## ASSIGNMENT
Every line in the listing below from the one with "Screen dimensions: 719x457" through the one with "Task: Click the sports search input field" is to be reproduced exactly, both ends included; leave out the rest.
+ + + + + + +
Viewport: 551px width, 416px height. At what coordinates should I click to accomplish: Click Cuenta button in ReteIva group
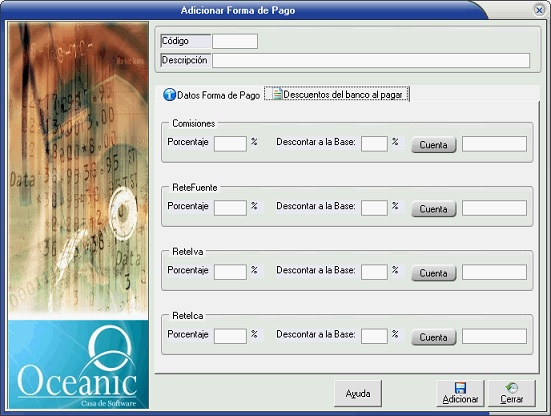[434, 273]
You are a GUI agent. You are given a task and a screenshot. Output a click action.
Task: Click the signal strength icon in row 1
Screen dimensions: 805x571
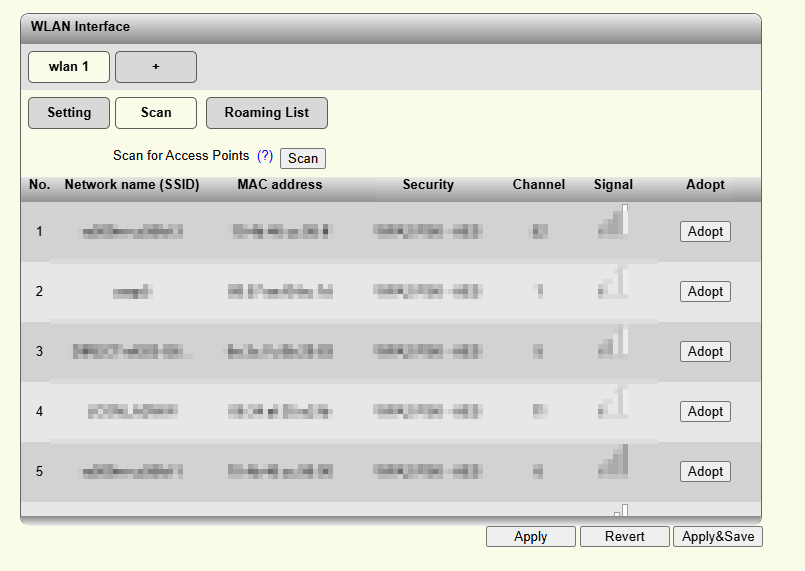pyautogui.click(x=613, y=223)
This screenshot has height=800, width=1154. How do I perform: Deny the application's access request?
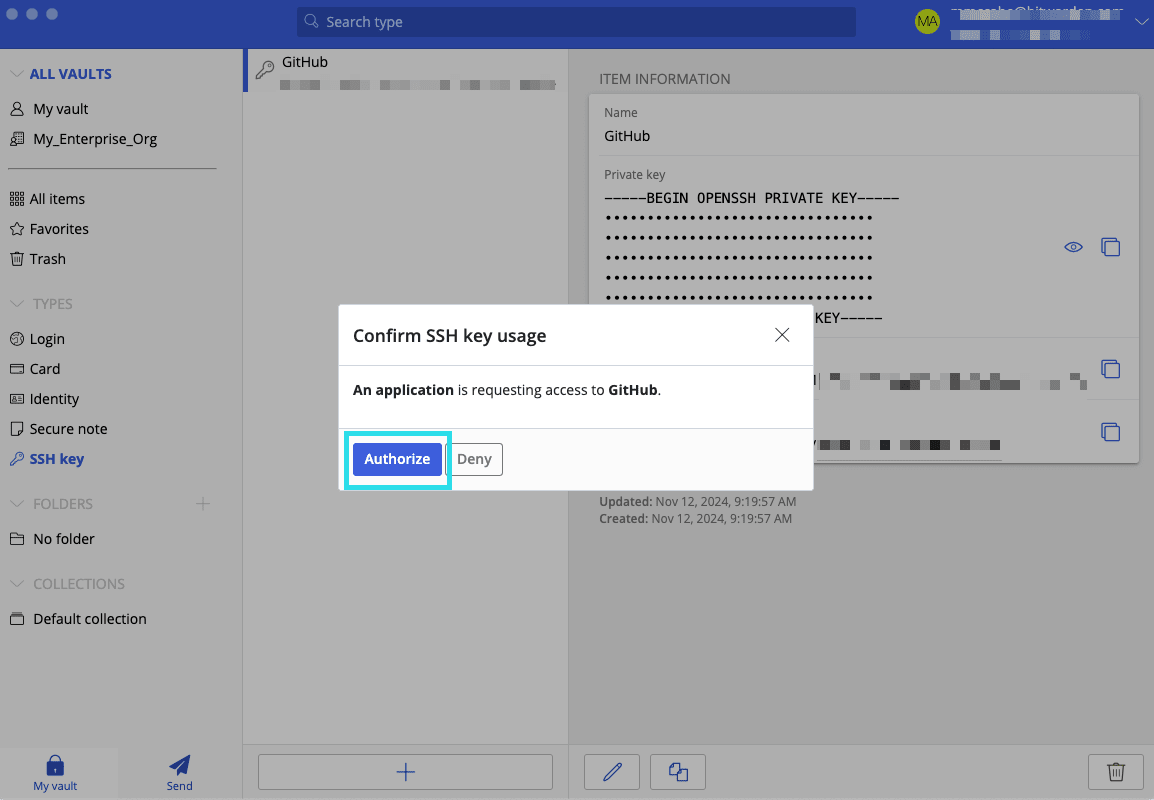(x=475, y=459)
+ + + + + + +
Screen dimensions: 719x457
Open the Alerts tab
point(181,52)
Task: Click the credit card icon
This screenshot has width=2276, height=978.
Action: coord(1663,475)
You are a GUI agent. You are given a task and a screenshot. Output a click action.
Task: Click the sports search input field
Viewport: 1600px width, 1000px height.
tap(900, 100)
+ + + + + + +
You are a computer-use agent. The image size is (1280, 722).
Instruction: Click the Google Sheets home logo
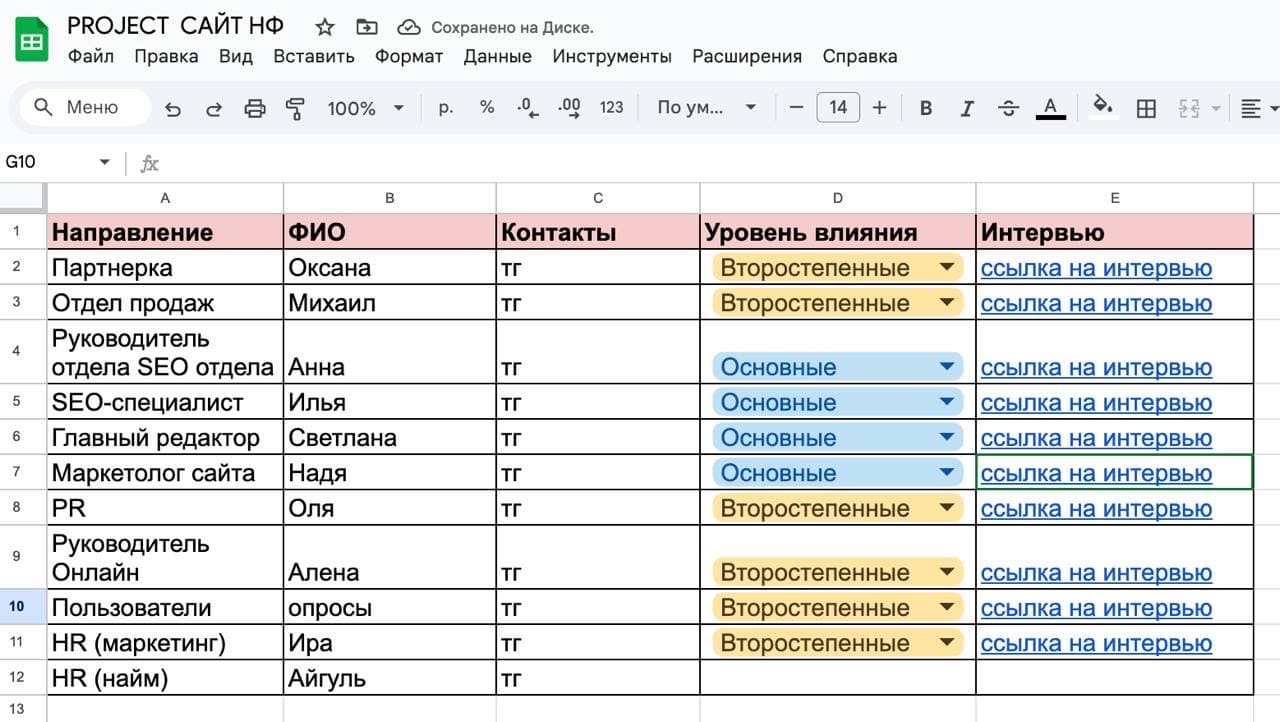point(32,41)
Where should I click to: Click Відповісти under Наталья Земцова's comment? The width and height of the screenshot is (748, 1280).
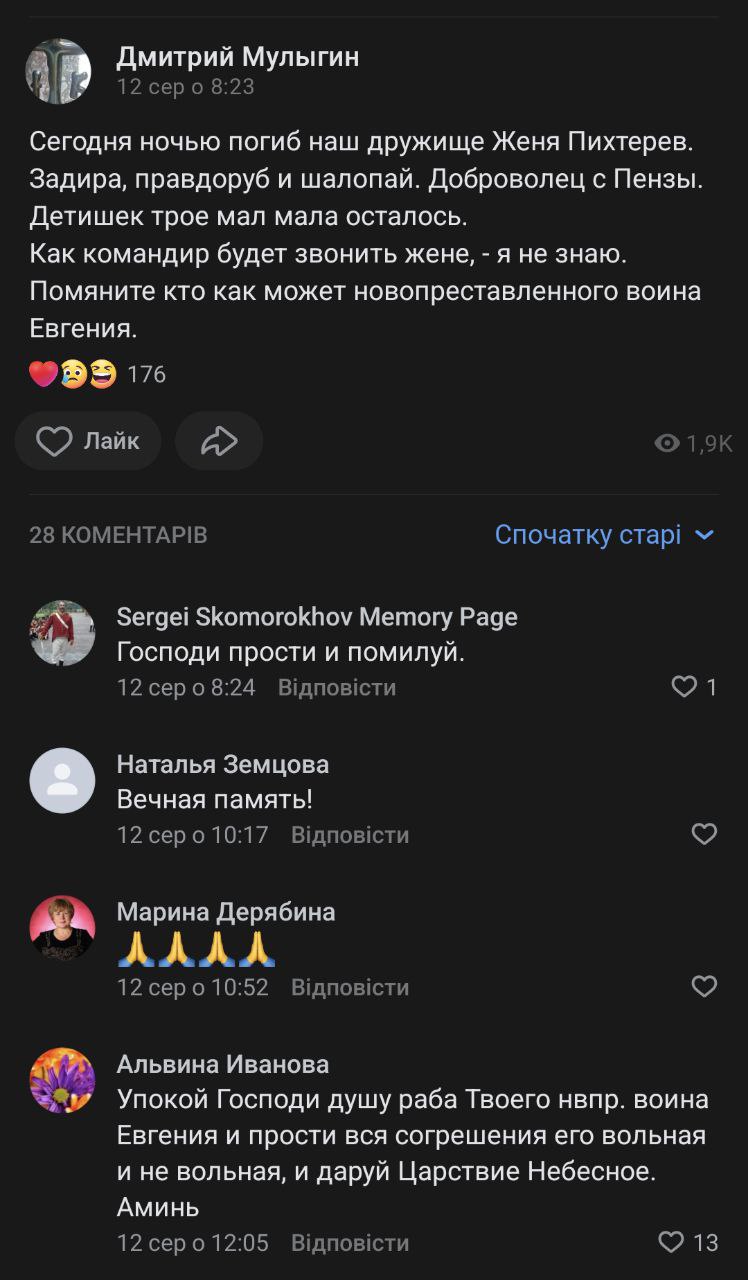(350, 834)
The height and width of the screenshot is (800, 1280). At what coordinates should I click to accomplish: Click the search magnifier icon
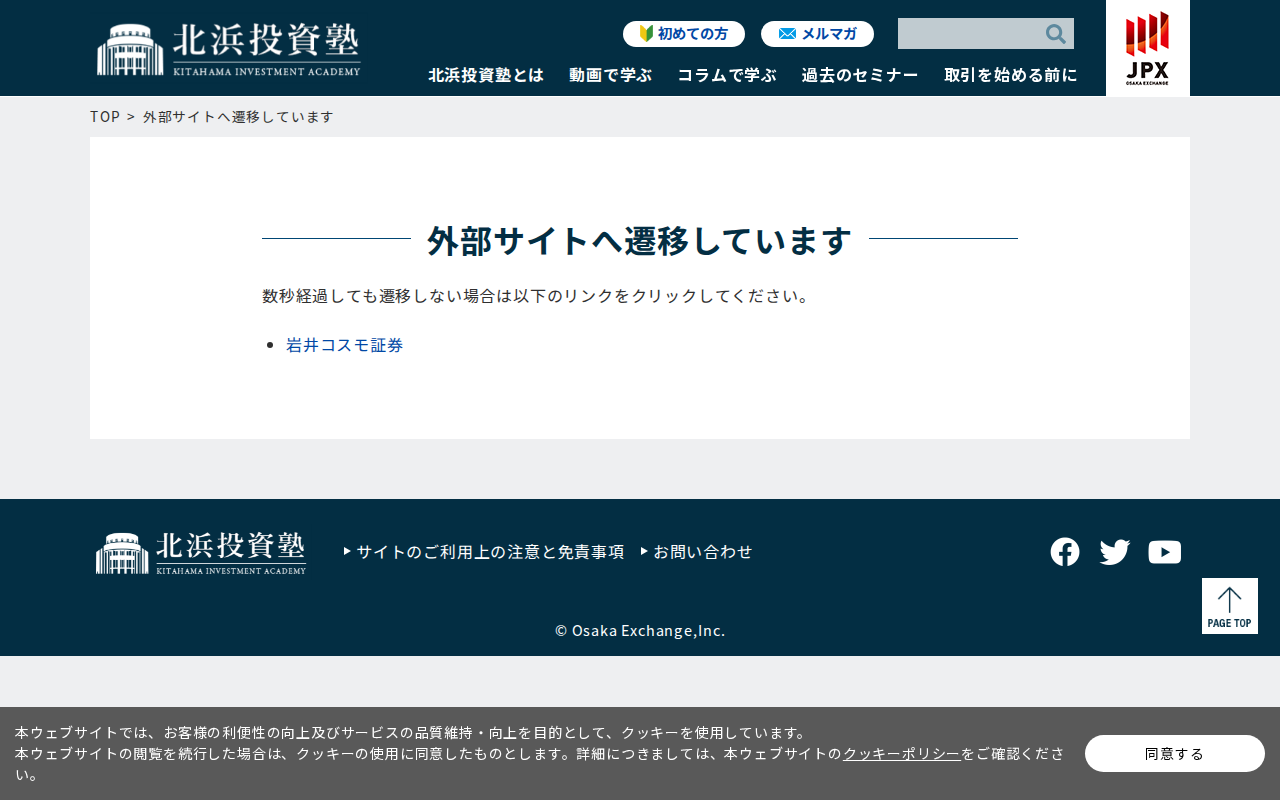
+ + + + + + +
## OUTPUT FOR THIS EXERCISE
Screen dimensions: 719x457
Open the Alerts tab
point(181,52)
Task: Click the credit card icon
This screenshot has width=2276, height=978.
Action: coord(1663,475)
You are a GUI agent. You are given a task and a screenshot. Output a click action.
Task: Click the sports search input field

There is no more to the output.